-------- Dataset records --------
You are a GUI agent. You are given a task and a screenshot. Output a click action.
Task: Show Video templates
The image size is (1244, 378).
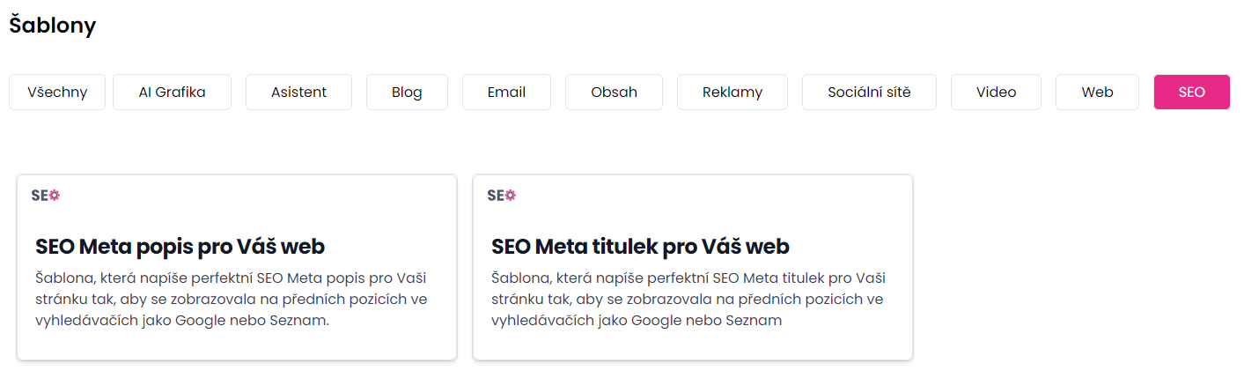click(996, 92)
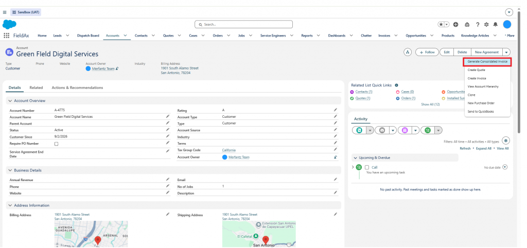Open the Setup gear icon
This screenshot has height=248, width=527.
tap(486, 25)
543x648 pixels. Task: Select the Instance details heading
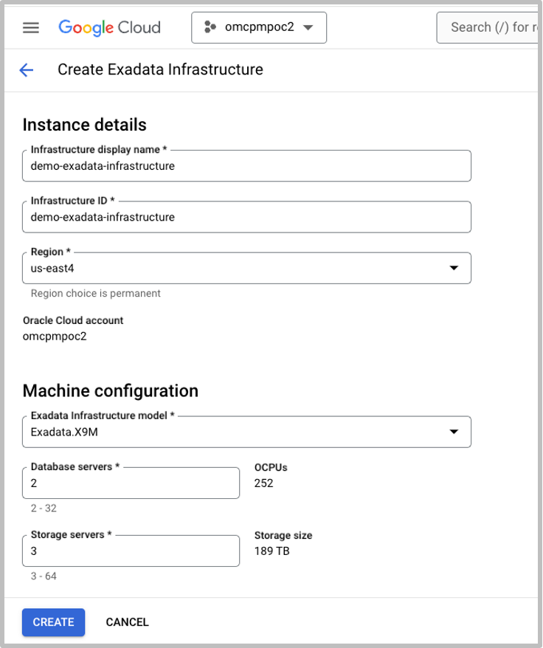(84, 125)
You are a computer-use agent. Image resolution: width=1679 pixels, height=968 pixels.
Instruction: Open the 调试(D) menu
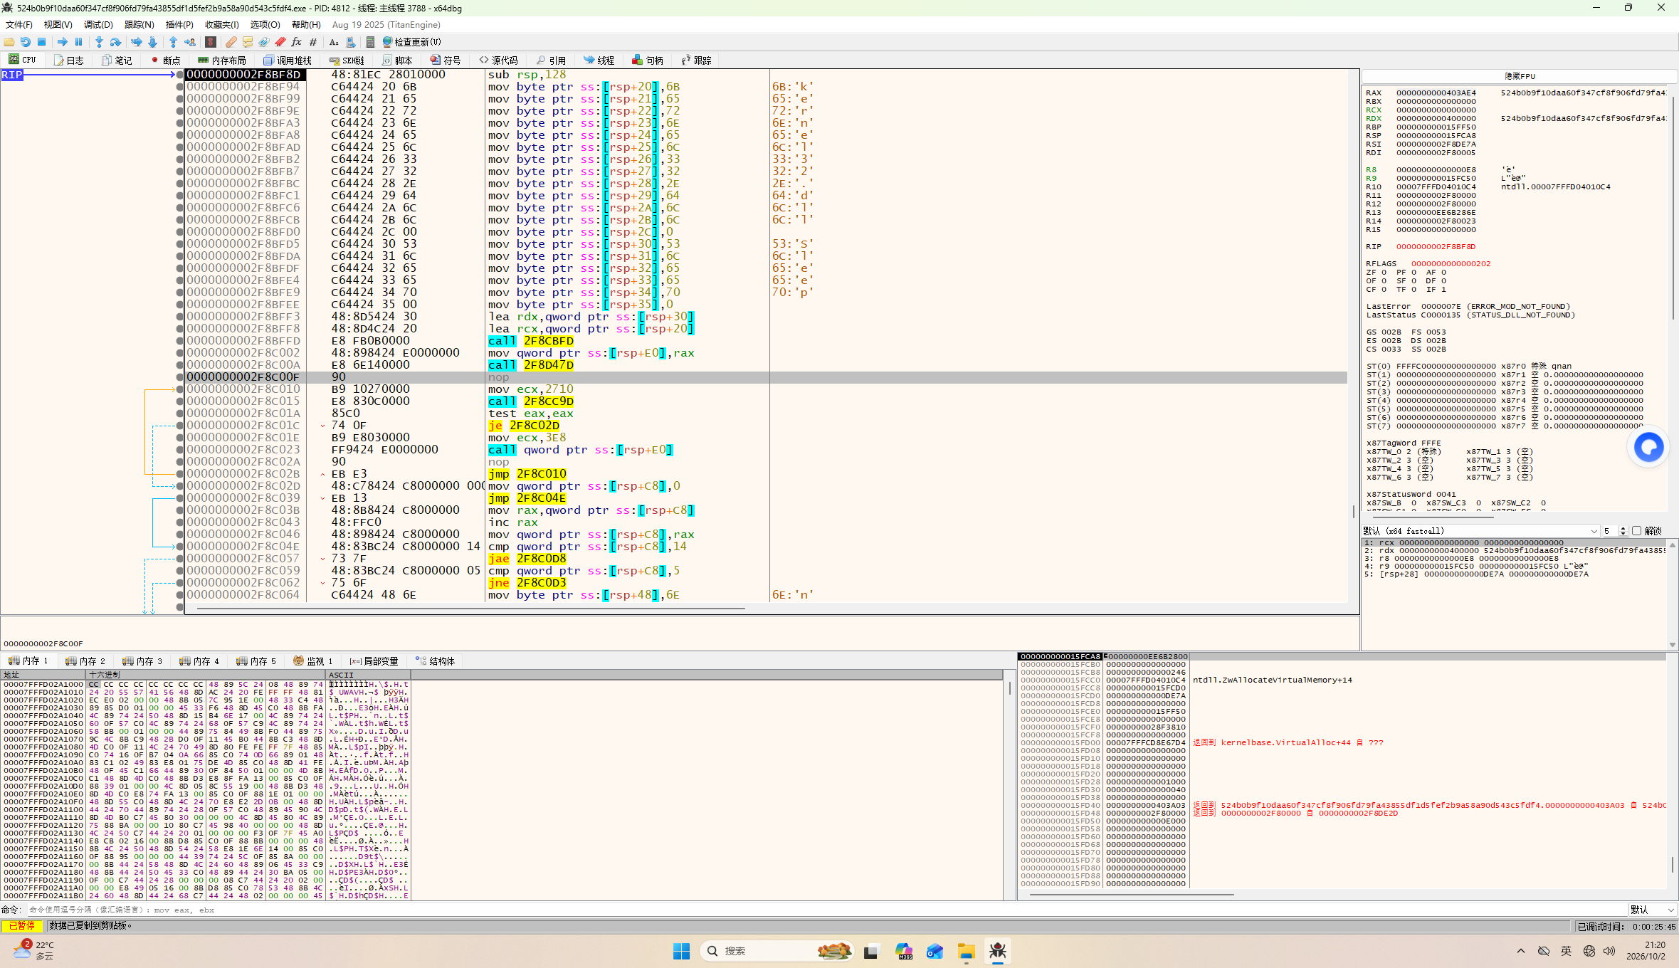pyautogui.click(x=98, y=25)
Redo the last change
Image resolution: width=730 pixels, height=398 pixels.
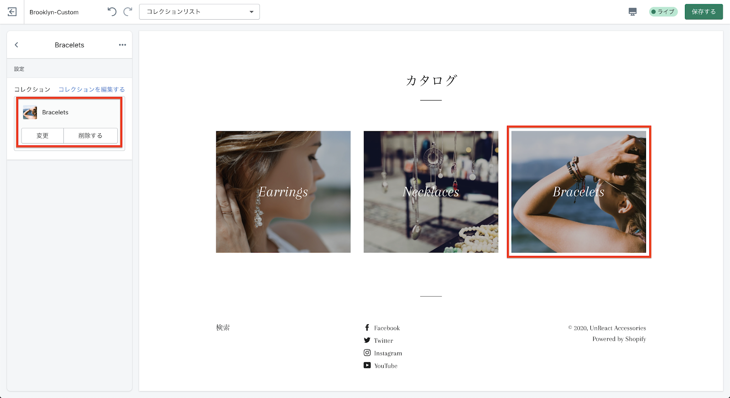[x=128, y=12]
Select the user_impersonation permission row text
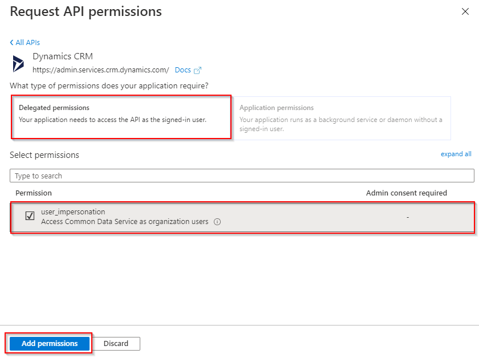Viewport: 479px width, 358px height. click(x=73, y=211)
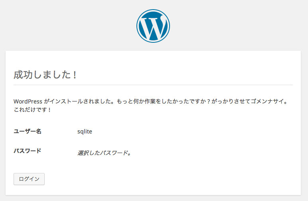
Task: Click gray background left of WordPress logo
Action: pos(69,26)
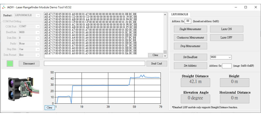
--------
Reproduce the span beginning at the line with "Image resolution: width=730" and ending at the last line of the entries above, inclusive, exactly as it stands. Exclude the pictures.

» Response to this task:
Image resolution: width=730 pixels, height=398 pixels.
[x=128, y=12]
Select the user_impersonation permission row text
Viewport: 479px width, 358px height. click(x=73, y=211)
Task: Click gray background left of WordPress logo
Action: pos(69,26)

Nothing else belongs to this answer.